Mohammedanism Lectures On Its Origin Its Religious And Politica
Chapter 7
It seems strange that the Moslim peoples, although the theory of Islâm never attributed an hereditary character to the Khalifate, attached so high a value to the Abbasid name, that they continued unanimously to acknowledge the Khalifate of Bagdad for centuries during which it possessed no influence. But the idea of hereditary rulers was deeply rooted in most of the peoples converted to Islâm, and the glorious period of the first Abbasids so strongly impressed itself on the mind of the vulgar, that the _appearance_ of continuation was easily taken for _reality_. Its voidness would sooner have been realized, if lack of energy had not prevented the later Abbasids from trying to recover the lost power by the sword, or if amongst their rivals who could also boast of a popular tradition--e.g., the Omayyads, or still more the Alids--a political genius had succeeded in forming a powerful opposition. But the sultans who ruled the various states did not want to place all that they possessed in the balance on the chance of gaining the title of Khalîf. The Moslim world became accustomed to the idea that the honoured House of the Prophet's uncle Abbas existed for the purpose of lending an additional glory to Mohammedan princes by a diploma. Even after the destruction of Bagdad by the Mongols in 1258, from which only a few Abbasids escaped alive, Indian princes continued to value visits or deeds of appointment granted them by some begging descendant of the "Glorious House." The sultans of Egypt secured this luxury permanently for themselves by taking a branch of the family under their protection, who gave the glamour of their approval to every new result of the never-ending quarrels of succession, until in the beginning of the sixteenth century Egypt, together with so many other lands, was swallowed up by the Turkish conqueror.

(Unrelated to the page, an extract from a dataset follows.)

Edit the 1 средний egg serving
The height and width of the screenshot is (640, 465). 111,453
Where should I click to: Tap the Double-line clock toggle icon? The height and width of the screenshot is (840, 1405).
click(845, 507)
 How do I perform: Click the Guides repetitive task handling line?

These new rulers, who added the Byzantine Empire to Islâm, who with Egypt brought Southern and Western Arabia with the Holy Cities also under their authority, and caused all the neighbouring princes, Moslim and Christian alike, to tremble on their thrones, thought it was time to abolish the senseless survival of the Abbasid glory. The prestige of the Ottomans was as great as that of the Khalifate in its most palmy days had been; and they would not be withheld from the assumption of the title. There is a doubtful tale of the abdication of the Abbasids in their favour, but the question is of no importance. The Ottomans owed their Khalifate to their sword; and this was the only argument used by such canonists as thought it worth their while to bring such an incontestable fact into reconciliation with the law. This was not strictly necessary, as they had been accustomed for eight centuries to acquiesce in all sorts of unlawful acts which history demonstrated to be the will of Allah.
The sense of the tradition that established descent from the tribe of Qoraish as necessary for the highest dignity in the community was capable of being weakened by explanation; and, even without that, the leadership of the irresistible Ottomans was of more value to Islâm than the chimerical authority of a powerless Qoraishite. In our own time, you can hear Qoraishites, and even Alids, warmly defend the claims of the Turkish sultans to the Khalifate, as they regard these as the only Moslim princes capable of championing the threatened rights of Islâm.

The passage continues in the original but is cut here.